Неотразимый. Более красивого человека я никогда не встречала. Темно-карие, почти черные глаза с длинными ресницами, кожа — как полированное дерево. Как не притронуться, не попробовать кончиками пальцев, всей ладонью — на ощупь. И руки у него были красивые, что бы он ни делал, можно было просто смотреть на его руки: их движения зачаровывали. Я чересчур разболталась, знаю, но я сама не могла тогда понять, что со мной происходит. Это наполняющее изнутри чувство… чувство… не знаю, как назвать его, слишком многое смешалось в одно. Красота, радость, уверенность. Знаешь, что сказал мне на это отец Харпур? «Наверное, это похоже на веру». Так и было бы… если б в веру входил еще и секс.
— Секс, — повторила Анна; слово выпало из ее рта, словно колючий неочищенный каштан, и разрослось в комнате до размеров готовой взорваться мины.
— Ага. Секс, — спокойно подтвердила мать. — Добрачный секс. Можно подумать, нынешнее поколение его открыло, судя по тому, как с ним носятся. Мы с Жоакимом не могли оторваться друг от друга. В больнице при миссии по ночам мы оставались наедине, у нас даже кровать была. Мы были молоды, безрассудны. Я пыталась считать дни, пыталась соблюдать предосторожности. Но мы оба просто не могли удержаться. Я забеременела.
Гром рокотал все ближе. Деревянную мебель по мощеной улице перетаскивали уже к югу от Коммон, запах дождя начал проникать в открытое окно. Спрессованный воздух трещал и искрился. Шипело электричество.

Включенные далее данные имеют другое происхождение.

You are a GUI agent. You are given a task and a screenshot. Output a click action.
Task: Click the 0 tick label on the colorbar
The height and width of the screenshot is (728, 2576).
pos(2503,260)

— То был страшный для меня день. Жоаким уехал к себе в Гоа, я молилась, чтобы у меня началось. Отец удивлялся, с чего это вдруг я стала такой набожной. Через две недели стало ясно, что я попалась, и тогда я запаниковала. Лежала ночью в постели, и мозг вращался, словно кружащийся на мостовой пятак, — все пыталась представить себе, как я стою перед отцом и… Ты не знала моего отца… Немыслимо было бы признаться ему, что я беременна, мало того, беременна от индийца. Конечно, все в миссии любили Жоакима. Они вообще к индийцам относились очень хорошо, но межрасовый брак? Никогда. Португальцы вели себя иначе, во всех своих колониях смешивались с туземцами, но британцы… Белая английская девушка-католичка и темнокожий из Гоа — этого просто не могло быть. Против всех законов природы. По тем временам — такое же извращение, как гомосексуализм. И я ударилась в панику. Выдумала себе прикрытие. Сочинила, продумала во всех подробностях историю о том, как меня изнасиловали, и в результате у меня будет ребенок.
— Кто изнасиловал?
— Никто. Выдуманный персонаж. Человек, которого не существовало на самом деле. Сыграть эту роль было нетрудно. Я была в таком состоянии, так напугана, была прямо-таки невменяемой от ужаса, от всего, через что мне предстояло пройти.
— А Жоаким?
— Он уехал и не возвращался. Временно португальцы прислали на замену другого студента-медика. Я была в отчаянии, надо было действовать. Я рассказала отцу, что меня изнасиловали. Рухнула к его ногам и зарыдала. Буквально валялась на полу и рыдала, пока меня не вырвало. Отец вызвал полицию. Местное отделение возглавлял человек по фамилии Лонгмартин. Типичный такой «колонизатор», мускулистый коротышка с маленькими усиками, из тех, кто умеет внушать «низшим расам» страх Божий, а у самого загривок красный, как бы удар не хватил. Он явился к нам домой и записал мою до мелочей продуманную историю. Потом поговорил с отцом. Не знаю, о чем они говорили. Вероятно, отца спрашивали, не предпочтет ли он скрыть, что дочь была изнасилована, или же он требует открытого расследования. Не знаю. Знаю другое: с того момента, как я рассказала свою историю, все изменилось — непоправимо. Не помню, где я слышала… Отец Харпур сказал, или в книге прочла… Смысл в том, что ложь порождает другую ложь, как в семье дурная наследственность ведет ко все более тяжелым болезням и окончательной гибели.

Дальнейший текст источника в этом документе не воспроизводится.